### TRECHO FORNECIDO
__________

Há quantos médicos na equipe de aborto?
Eu e mais duas médicas.
Médicos podem alegar “objeção de consciência” e não realizar o procedimento. É o caso de alguma de suas colegas?
Esse é um direito do profissional. Porém, no hospital, deve sempre existir alguém que faça o aborto. Ou seja, o médico pode alegar objeção de consciência, a instituição, nunca. Isso não acontece com as médicas do Pérola. Sabem onde trabalham e que devem fazer abortos.
Vocês fazem aborto em mulheres que alegam terem sido estupradas pelos maridos?
Sim. E esses casos não são raros. Não é difícil identificar quando há violência dentro do casamento. Os casos chegam a ser caricatos, bastante pesados e, geralmente, ligados a uma violência doméstica duradoura. Tem uma paciente nossa que passou por três abortos por causa da violência de um ex-companheiro. Ele invade a casa dela, com muita agressividade, e a estupra. Nesse caso, junto com ela, decidimos por um anticoncepcional hormonal subdérmico. O método dura três anos e é mais eficaz do que a laqueadura.
Sente-se pressionada por ocupar o lugar do doutor Drezett?

__________

### OBJETIVO DO EXERCÍCIO
Continue a entrevista sobre a equipe de aborto do hospital a partir da última pergunta do trecho fornecido.

### DADOS PARA REVISÃO
__________

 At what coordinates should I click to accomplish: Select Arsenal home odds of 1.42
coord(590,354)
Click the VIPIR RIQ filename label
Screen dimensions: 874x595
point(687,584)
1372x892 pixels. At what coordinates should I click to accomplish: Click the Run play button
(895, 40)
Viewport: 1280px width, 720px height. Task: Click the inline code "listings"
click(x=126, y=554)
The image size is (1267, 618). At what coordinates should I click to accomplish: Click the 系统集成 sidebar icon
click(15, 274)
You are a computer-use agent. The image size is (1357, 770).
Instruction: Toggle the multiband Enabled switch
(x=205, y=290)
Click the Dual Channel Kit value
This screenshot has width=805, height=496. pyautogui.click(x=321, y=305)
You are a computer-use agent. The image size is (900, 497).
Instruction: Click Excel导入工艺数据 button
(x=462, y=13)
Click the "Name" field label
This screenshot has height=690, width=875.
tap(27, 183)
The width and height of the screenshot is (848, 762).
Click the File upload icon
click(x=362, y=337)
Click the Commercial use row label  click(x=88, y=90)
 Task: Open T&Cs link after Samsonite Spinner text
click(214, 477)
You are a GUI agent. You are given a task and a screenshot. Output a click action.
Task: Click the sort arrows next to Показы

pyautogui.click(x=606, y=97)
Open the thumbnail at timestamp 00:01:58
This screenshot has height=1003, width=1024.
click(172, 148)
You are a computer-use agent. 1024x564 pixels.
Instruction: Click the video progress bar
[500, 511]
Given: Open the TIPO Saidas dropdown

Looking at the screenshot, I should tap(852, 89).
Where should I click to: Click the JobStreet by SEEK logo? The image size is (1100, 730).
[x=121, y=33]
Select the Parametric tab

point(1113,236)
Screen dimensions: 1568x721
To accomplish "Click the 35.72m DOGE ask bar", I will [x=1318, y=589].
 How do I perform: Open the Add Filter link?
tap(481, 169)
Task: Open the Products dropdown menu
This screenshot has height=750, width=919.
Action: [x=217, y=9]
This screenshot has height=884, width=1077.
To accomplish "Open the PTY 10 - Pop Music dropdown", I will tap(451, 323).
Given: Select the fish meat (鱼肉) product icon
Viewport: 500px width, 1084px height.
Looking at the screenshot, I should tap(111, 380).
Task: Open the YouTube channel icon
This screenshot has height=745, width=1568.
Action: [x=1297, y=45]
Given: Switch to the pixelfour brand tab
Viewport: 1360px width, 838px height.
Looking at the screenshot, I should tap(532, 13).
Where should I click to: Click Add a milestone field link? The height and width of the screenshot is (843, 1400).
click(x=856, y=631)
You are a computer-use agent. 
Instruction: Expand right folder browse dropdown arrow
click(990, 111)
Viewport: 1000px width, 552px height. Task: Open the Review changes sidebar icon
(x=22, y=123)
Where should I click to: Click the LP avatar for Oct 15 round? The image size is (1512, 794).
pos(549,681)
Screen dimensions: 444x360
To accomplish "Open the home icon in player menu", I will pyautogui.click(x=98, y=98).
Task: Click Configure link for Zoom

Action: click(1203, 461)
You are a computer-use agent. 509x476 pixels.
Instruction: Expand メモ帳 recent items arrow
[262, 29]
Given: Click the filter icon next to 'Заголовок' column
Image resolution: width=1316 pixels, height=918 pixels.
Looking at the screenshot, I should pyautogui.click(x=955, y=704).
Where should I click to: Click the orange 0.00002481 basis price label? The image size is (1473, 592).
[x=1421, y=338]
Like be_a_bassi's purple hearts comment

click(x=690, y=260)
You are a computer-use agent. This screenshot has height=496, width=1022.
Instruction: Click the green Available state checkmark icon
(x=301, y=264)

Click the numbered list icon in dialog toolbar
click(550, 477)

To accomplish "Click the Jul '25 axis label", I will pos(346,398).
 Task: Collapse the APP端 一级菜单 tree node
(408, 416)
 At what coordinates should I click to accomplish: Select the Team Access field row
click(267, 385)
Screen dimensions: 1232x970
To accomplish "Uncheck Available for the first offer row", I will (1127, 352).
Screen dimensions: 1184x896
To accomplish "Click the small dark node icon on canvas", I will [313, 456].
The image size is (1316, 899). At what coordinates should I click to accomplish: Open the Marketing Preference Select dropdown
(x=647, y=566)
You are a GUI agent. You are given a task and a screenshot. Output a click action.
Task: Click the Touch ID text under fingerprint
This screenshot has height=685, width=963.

__________

### RESPOSTA DA TAREFA
Não diria pressionada, mas com certeza é uma responsabilidade grande. Somos o único serviço que de fato funciona plenamente. Imagina o que acontece com as mulheres se a gente falha. Além disso, é um trabalho cheio de processos e burocracias; não se trata apenas da parte médica.
Quantos abortos são feitos por semana no Pérola atualmente?
Cerca de oito. Portanto, um pouco mais de 30 por mês. [Dados do Ministério da Saúde mostram números parecidos para os meses de 2017 no hospital.]
Todo dia o hospital realiza o procedimento?
Quase todo. São dois dias de procedimento de aspiração, que exige centro cirúrgico. Fazemos três na segunda-feira e três na quinta. E internamos, em média, duas pacientes por semana para indução com misoprostol [popularmente conhecido como Cytotec], que são as mulheres com gestação de 12 até 22 semanas.
Por que realizam a aspiração apenas nas segundas e quintas-feiras?
Precisamos do centro para outras cirurgias. Ele é dividido com todos os outros setores do hospital: mastologia, endoscopia ginecológica, oncologia. Outra coisa: é possível agendar os casos de aborto nesses dois dias. É suficiente por enquanto.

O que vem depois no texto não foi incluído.